:: Written task A ::
List every group of people that the forum discussion about Velortina refers to by a plural proper name, in the order each first appears.
:: Written task B ::
Resume the forum discussion about Velortina and the Logicians, starting right after its final sentence.

:: Source ::
■ ■ ■ ■ ■ ■ ■
8 hours ago, metcalph said:

Velortina p54 is another Logician given that her primciple "Humans are responsible for the world, even if/though the gods are not" is a clear expression of Humanism.

Given that the Lunars believe that Velortina was an incarnation of Sedenya (pg 81), it seems they would disagree. 

And that, while Velortina acknowledges the gods have failed, she recommends further appeal to be the gods, and following higher principles beyond the gods like Cosmic Justice, makes it unlikely she is simply a humanist. The Velortinian principles and the Hagu story are a mystic story of cosmic rebirth, not bleak humanism in which the gods have no worth. 

8 hours ago, metcalph said:

So I think that while the first Logicians were Malkioni, their philosophy found fertile root in Pelanda and so they became to be seen as indigenous.  Greg at one point said that they were a forerunner of the Vizier schools of the Carmanians (presumably not the Magi).

Well, lets just say they there are degrees of indigenous, and they are considered newcomers compared to the Wendarians, but prior to most other groups.
■ ■ ■ ■ ■ ■ ■
:: Records from a collection ::
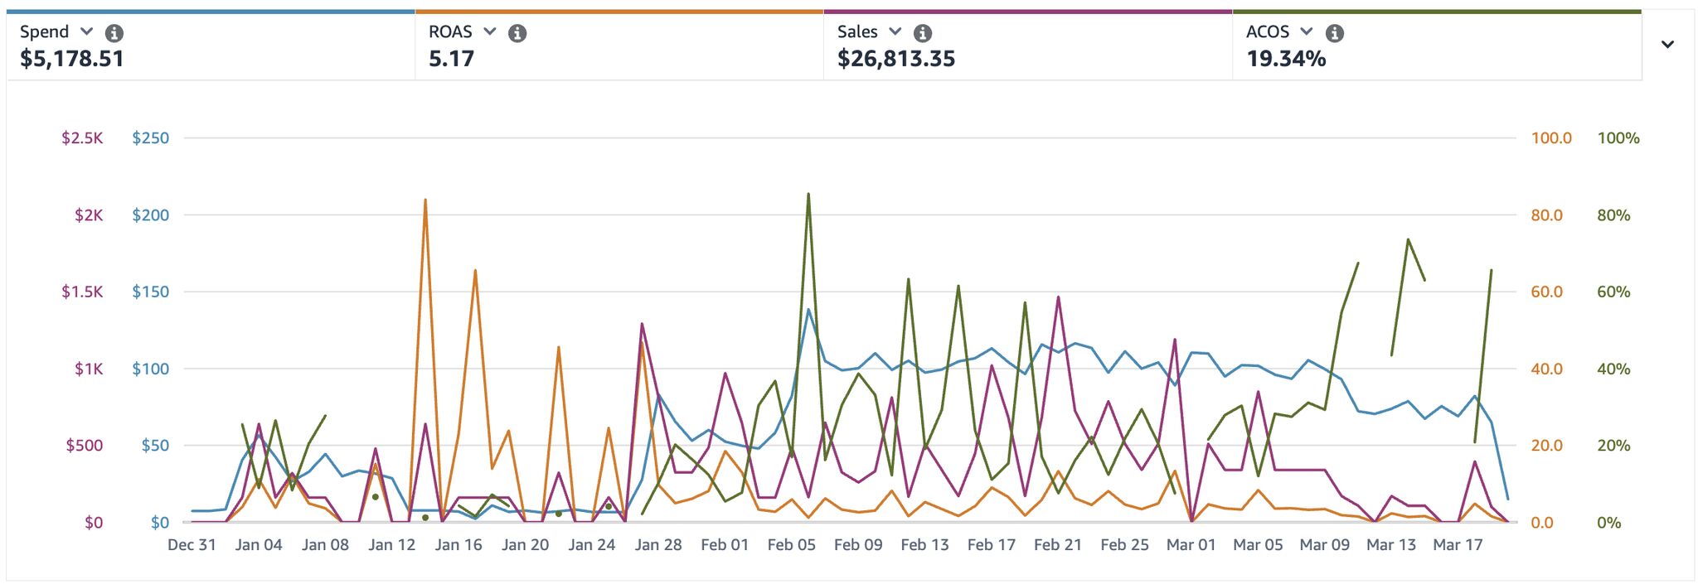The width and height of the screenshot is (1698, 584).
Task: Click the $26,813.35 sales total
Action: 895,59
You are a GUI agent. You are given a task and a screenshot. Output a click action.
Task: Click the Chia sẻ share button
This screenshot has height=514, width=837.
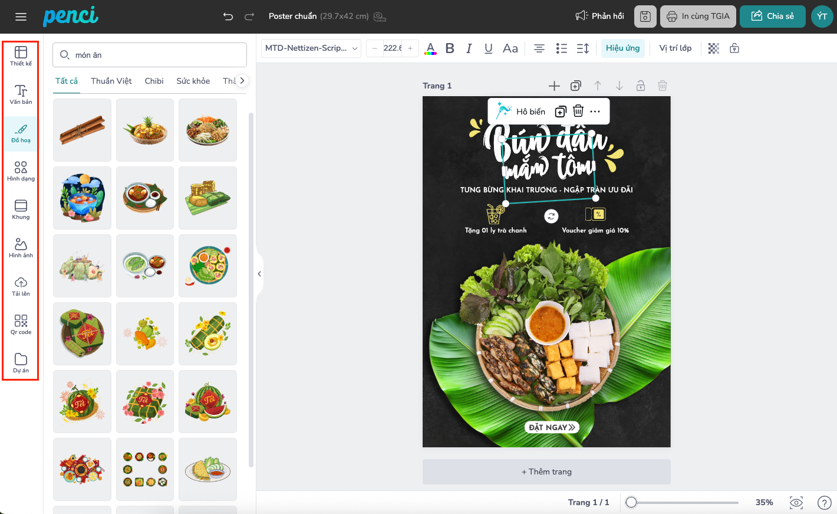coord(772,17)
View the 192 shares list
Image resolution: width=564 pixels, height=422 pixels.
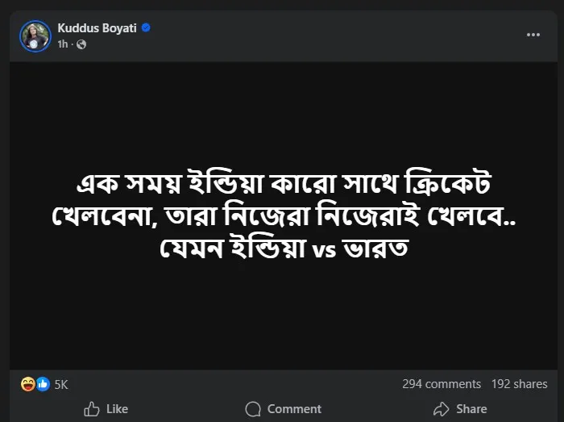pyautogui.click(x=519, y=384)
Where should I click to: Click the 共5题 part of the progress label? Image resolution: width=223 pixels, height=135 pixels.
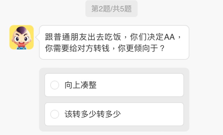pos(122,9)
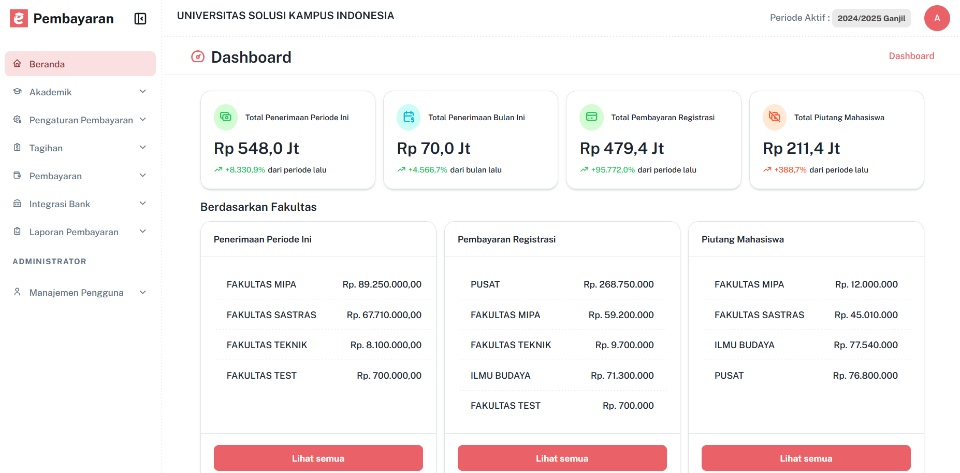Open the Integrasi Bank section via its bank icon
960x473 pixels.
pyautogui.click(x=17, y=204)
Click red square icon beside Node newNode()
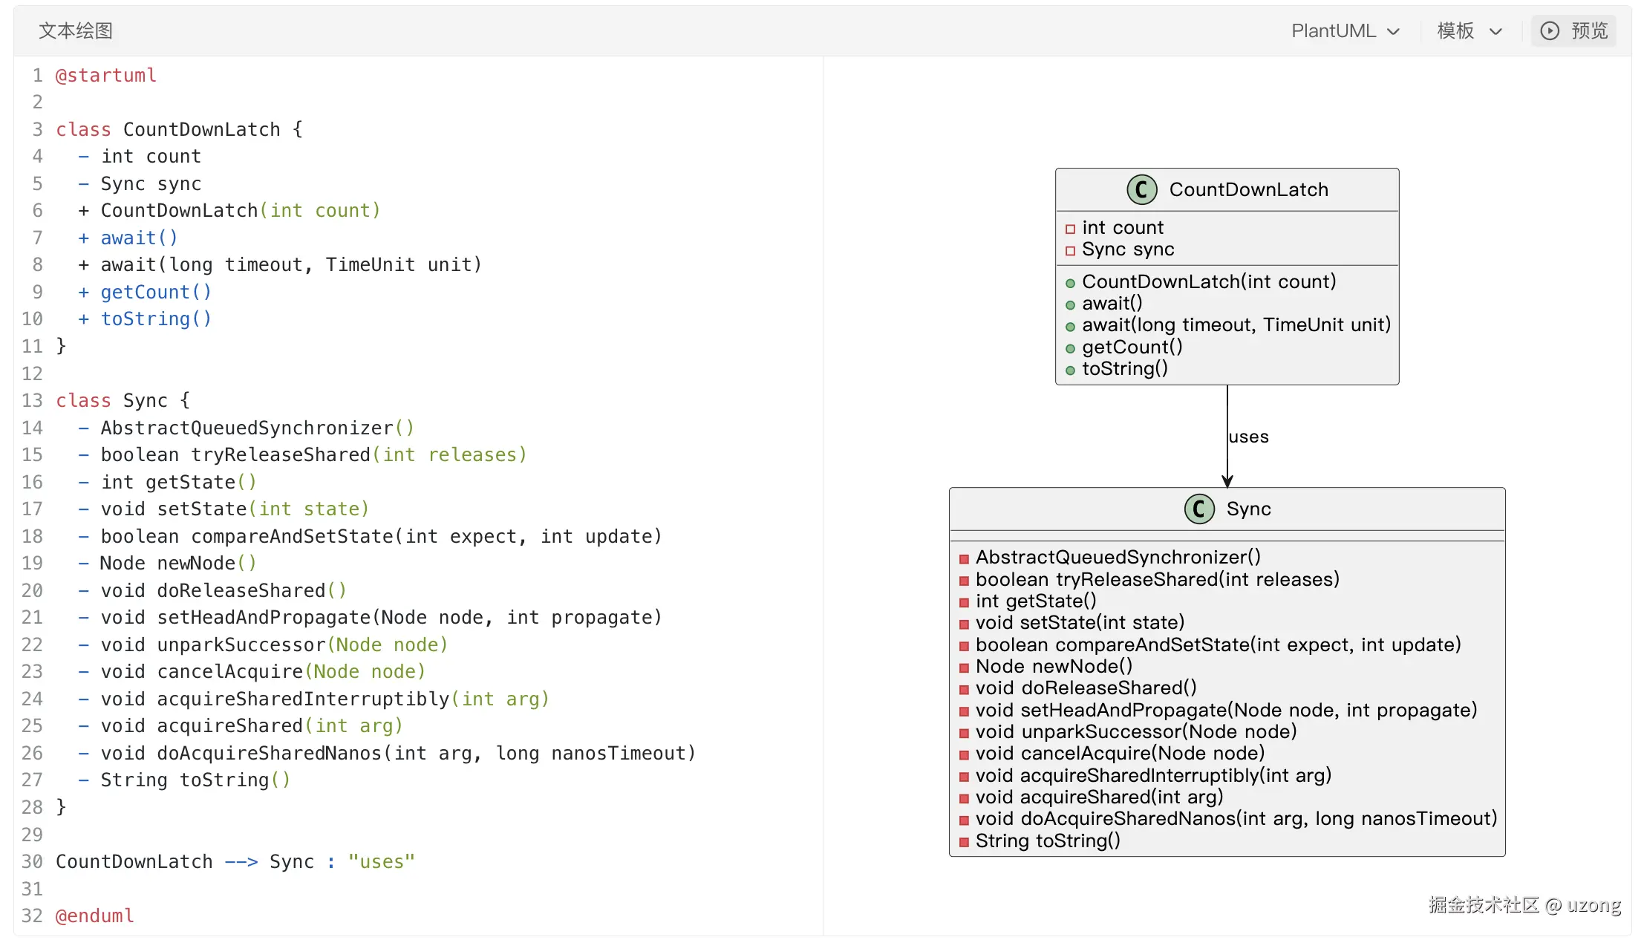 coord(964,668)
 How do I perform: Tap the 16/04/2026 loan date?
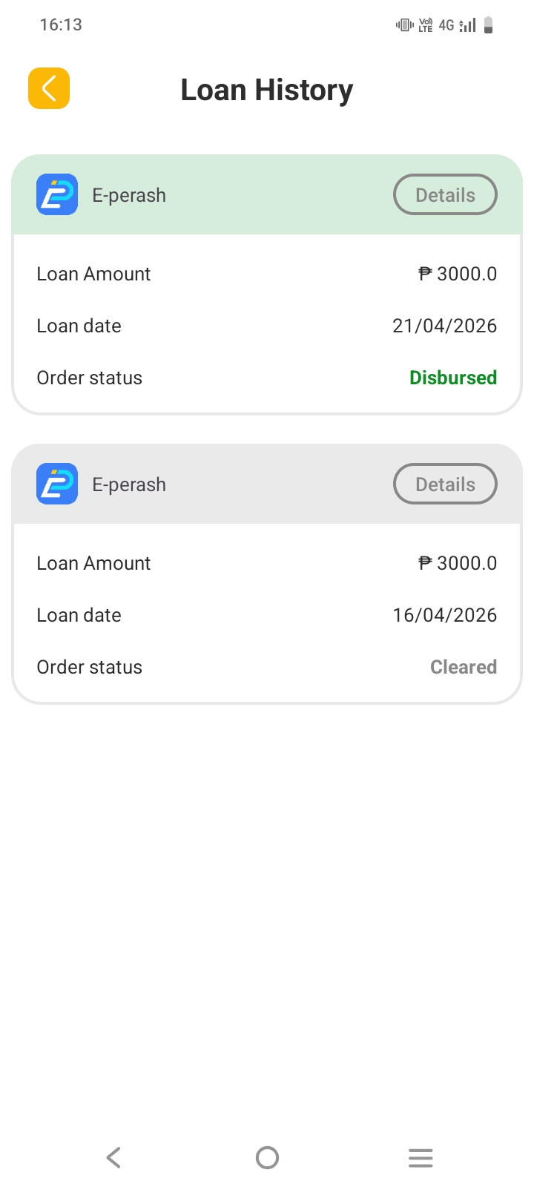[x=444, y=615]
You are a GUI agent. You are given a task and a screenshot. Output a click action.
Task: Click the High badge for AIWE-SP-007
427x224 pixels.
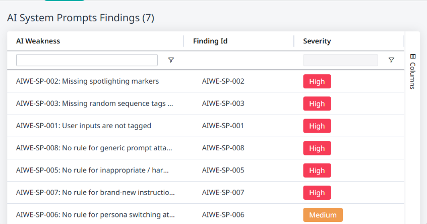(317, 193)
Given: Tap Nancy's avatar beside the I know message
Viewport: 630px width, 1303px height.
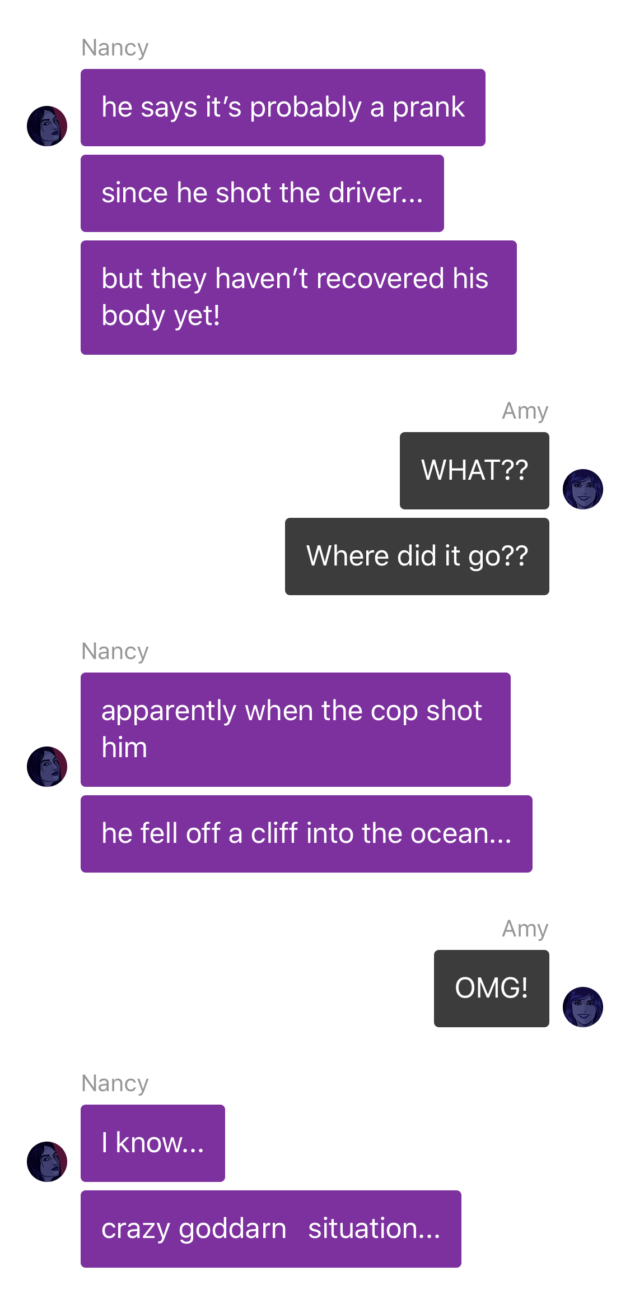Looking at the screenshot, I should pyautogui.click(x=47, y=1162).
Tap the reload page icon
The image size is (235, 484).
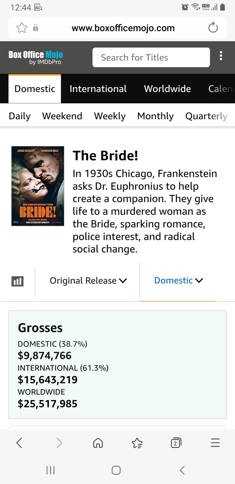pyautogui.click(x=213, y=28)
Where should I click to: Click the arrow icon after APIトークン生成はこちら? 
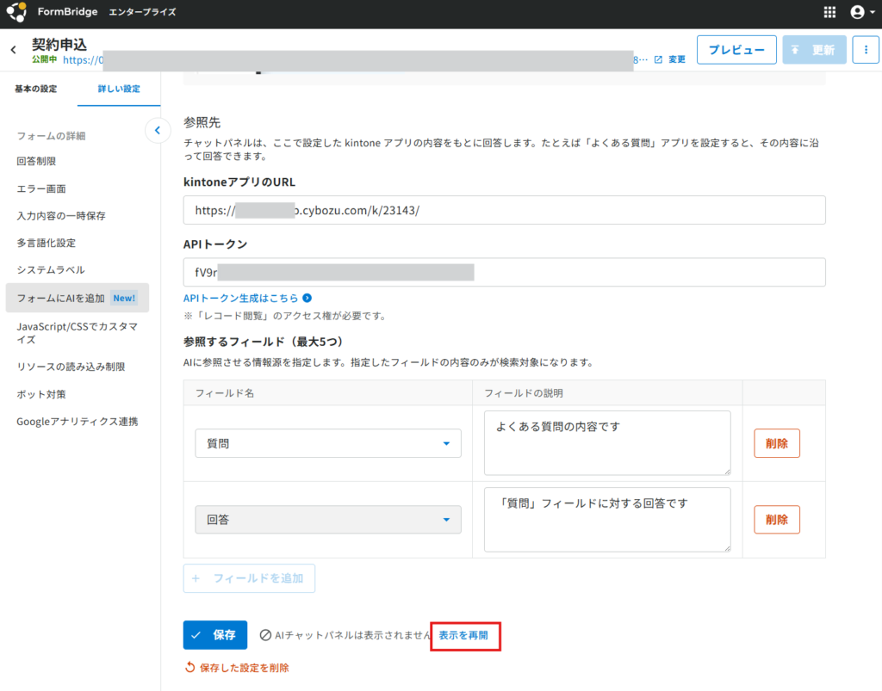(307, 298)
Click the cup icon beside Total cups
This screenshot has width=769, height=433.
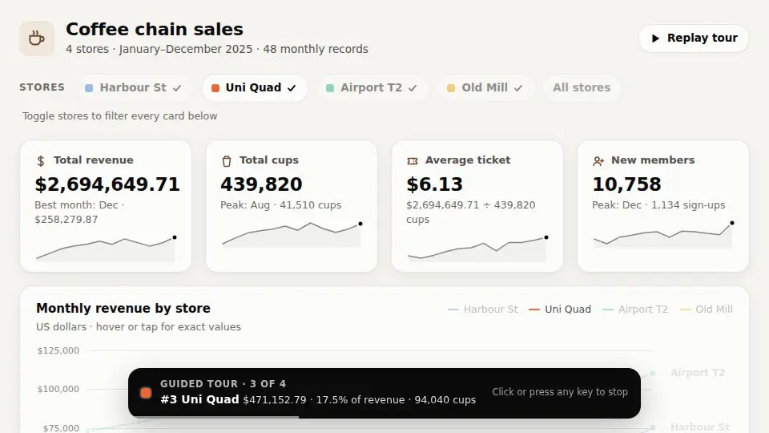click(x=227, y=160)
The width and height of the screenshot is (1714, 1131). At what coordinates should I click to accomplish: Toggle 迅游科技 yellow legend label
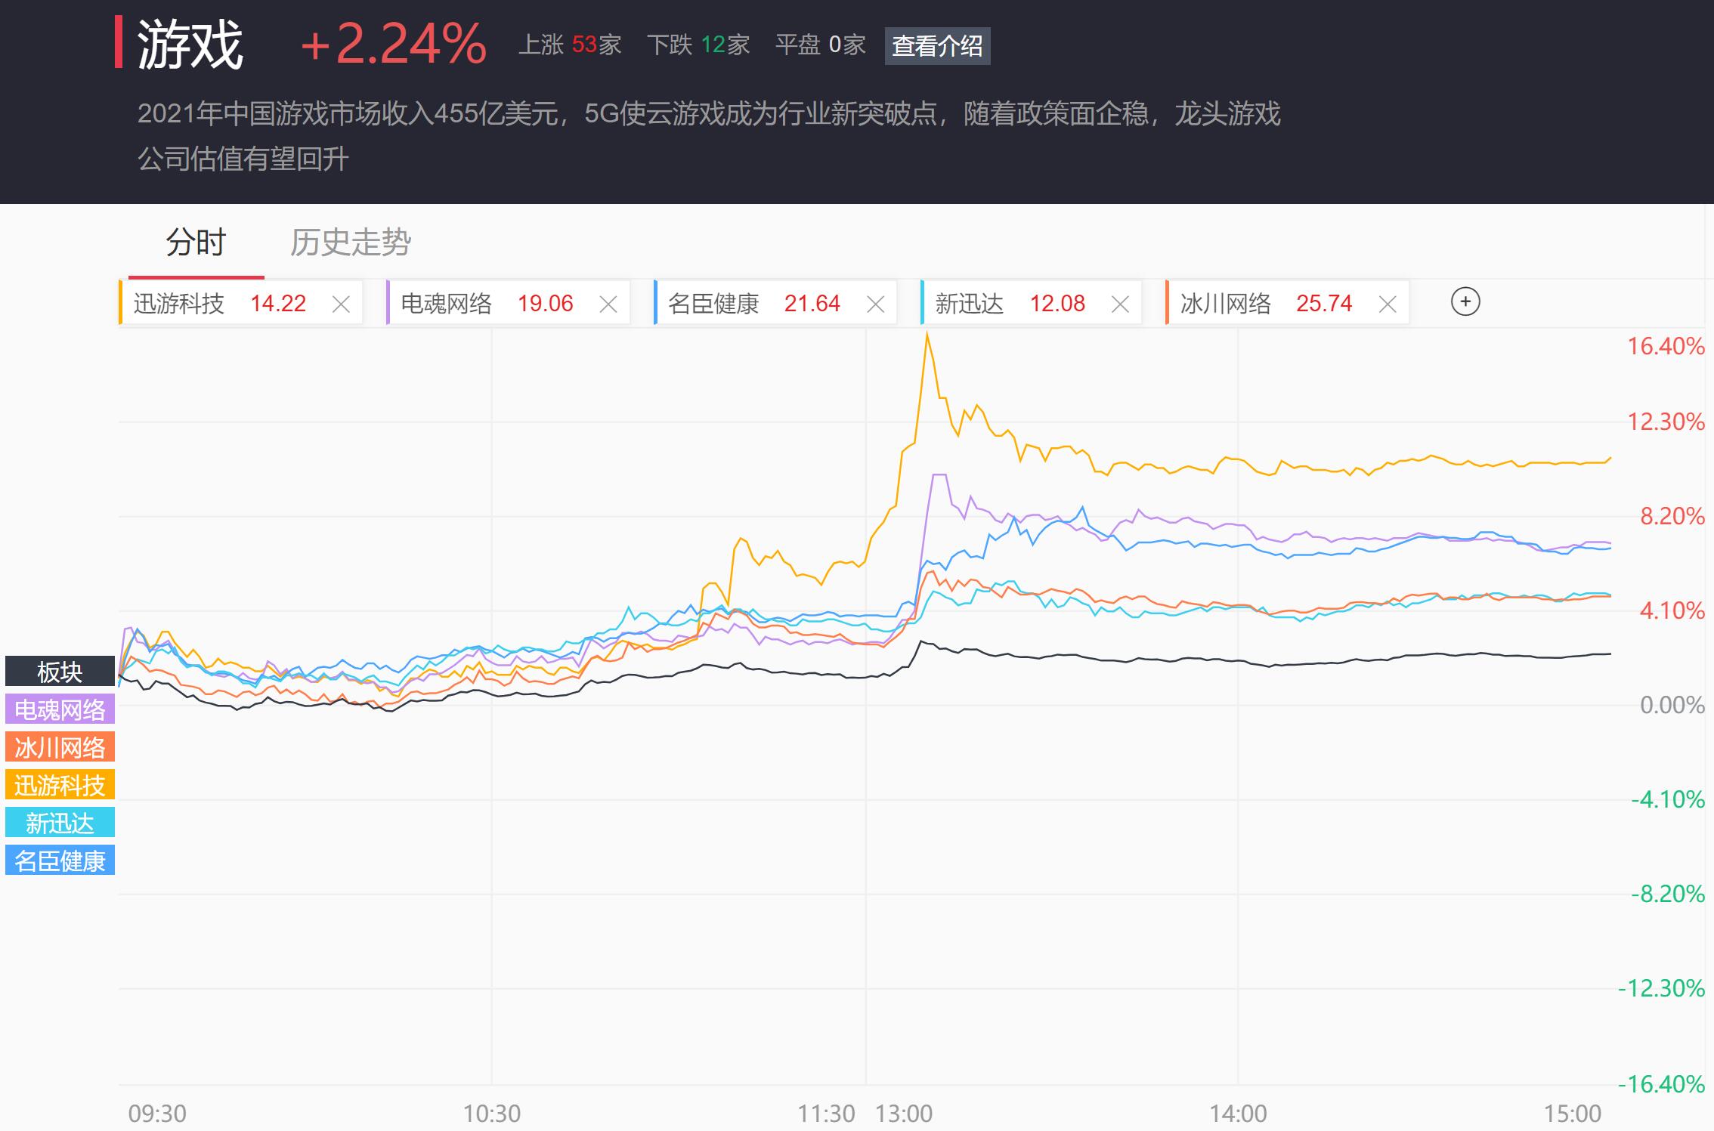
■ ■ ■ ■ ■ ■ ■
:: Exercise output A ::
Logicians, Lunars, Malkioni, Carmanians, Magi, Wendarians

:: Exercise output B ::
They certainly are a forerunner of the Vizier schools, but one of the several forerunners, they of course also owe a lot to the Syranthir Forefront and his Loskalmi Irensavalism. And YarGan's cannibal god Estero is I think later Westernised to become Ganesatarus the god of evil, worshipped when permitted, which I think includes many of the Logicians magic otherwise condemned in Pelandan myth. Plus of course, Carmanos combines his fathers Irensavalism  directly with the magic of his mothers people, the hidden Blue People of Castle Blue, so is able to directly access the magic of YarGan and the Blue People, not just their survivals among the surviving Pelandan sorcerers. Modern Carmanian belief is a complex tapestry. I think mostly the ancient Logicians etc are considered among the Dark Side of Carmanian dualism.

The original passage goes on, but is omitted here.